SRK hat stets dem Geld vor dem Image als Star den Vorrang gegeben und in dem Prozess das Konzept des Stars neudefiniert. Vorbei sind die Tage von Greta Garbo und Suchitra Sen, als Stars gottgleich waren. Heute ist der Star der Glücksbringer, der das Produkt verkauft. Der Star gibt auch einem globalen Produkt einen lokalen Anstrich, das Trugbild des personifizierten Verbrauchs schaffend und die Tatsache verbergend, dass die Globalisierung Unterschiede unbarmherzig auslöscht. Er war der erste indische Star, der die Notwendigkeit erkannte, sich als Markenträger zu verkaufen.

SRK war auch der erste Star, der auf den Hochzeiten der Superreichen tanzte und seine Kollegen dazu ermunterte, dasselbe zu machen. In einem Interview für eine englische Tageszeitung sagt er: „Ich könnte mehr tanzen müssen, um weiterhin für die Kolkata Knight Riders zahlen zu können. Ich bin auf der Suche nach einigen Hochzeiten… Ich leihe nicht gerne Geld, ich verdiene es gern… Ich glaube an die Würde der Arbeit… Ich glaube nicht an ein Image. Wenn ich anfange, daran zu glauben, bin ich ein Dummkopf… Ich habe keine Probleme damit, auf Hochzeiten zu tanzen… ich bin Shah Rukh Khan wegen dem, was ich tue.“

Als SRK 2007 den Job des Moderators von ‚Kaun Banega Crorepati‘ übernahm, wechselte er nicht nur auf dem Höhepunkt seiner Karriere von der Kinoleinwand auf den Fernsehschirm, sondern stieg auch in die Schuhe von Bachchan, eine anscheinend selbstmörderische Handlungsweise für einen erfolgreichen und vermarktungsfähigen Star.
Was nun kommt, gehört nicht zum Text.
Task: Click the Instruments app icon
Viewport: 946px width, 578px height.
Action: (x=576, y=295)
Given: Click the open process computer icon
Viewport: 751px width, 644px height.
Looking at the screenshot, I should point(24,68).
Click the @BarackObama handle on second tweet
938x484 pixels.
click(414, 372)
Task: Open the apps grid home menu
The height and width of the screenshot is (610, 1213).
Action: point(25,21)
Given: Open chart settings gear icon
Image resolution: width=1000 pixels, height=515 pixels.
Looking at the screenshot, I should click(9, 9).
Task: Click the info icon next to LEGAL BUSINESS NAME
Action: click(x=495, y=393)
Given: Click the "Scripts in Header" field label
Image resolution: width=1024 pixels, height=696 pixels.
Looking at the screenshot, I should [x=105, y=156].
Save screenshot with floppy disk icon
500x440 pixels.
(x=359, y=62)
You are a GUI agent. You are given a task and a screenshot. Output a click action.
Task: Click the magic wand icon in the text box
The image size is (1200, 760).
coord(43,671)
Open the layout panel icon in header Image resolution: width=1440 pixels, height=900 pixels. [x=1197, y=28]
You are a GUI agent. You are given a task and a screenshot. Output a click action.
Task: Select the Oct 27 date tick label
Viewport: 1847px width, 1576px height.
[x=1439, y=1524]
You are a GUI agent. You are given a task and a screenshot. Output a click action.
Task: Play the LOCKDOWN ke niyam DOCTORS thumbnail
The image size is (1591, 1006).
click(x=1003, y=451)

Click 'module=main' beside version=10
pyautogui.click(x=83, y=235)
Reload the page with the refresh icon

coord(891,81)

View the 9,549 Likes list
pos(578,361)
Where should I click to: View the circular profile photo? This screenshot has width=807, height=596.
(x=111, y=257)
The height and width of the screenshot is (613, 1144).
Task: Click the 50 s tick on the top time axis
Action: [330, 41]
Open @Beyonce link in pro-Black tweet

Die Show lief nach einer geraumen Zeit aus, aber nicht, bevor er gutes Geld herausholte.

Der erste Film, der irgendwie anders aussah als das, was Khan früher getan hatte, Swades bei Seite lassend, der daran scheiterte, die Kassen klingeln zu lassen, einfach nur, weil es nicht mit dem Image von SRK vereinbar war, war Chak De India, der sich als strategisch erfolgreich herausstellte. Schon damals dachte SRK bereits ernstlich darüber nach, ins Kricket zu investieren, was er tat, indem er seine Mannschaft Kolkata Knight Riders am 14. März 2008 kaufte, sechs Monate, nachdem der Film veröffentlicht wurde. Was am Anfang wie Patriotismus und die Liebe zum Frauenhockey aussah, ging in Wirklichkeit um einen SRK, der sich auf eine bedeutsame Weise mit dem indischen Sport verbindet, denn trotz seines Erfolgs hatte er keinen Lagaan in seinem Pott. Ein echtes Sportlerimage war notwendig, sein IPL-Projekt durchführbar zu machen. Chak De India machte das. Hätte sich SRK echt für den Sport interessiert (und das ist kein Werturteil, nur eine Beobachtung), hätte er sein Schicksal mit dem Hockey und nicht dem Kricket verbunden.

In Shah Rukh Khan haben wir die vollkommene Kombination des Impresarios und Unternehmers. Eine Mann, der fest entschlossen ist, sich energisch auszubreiten und das Geldverdienen zu heiligen.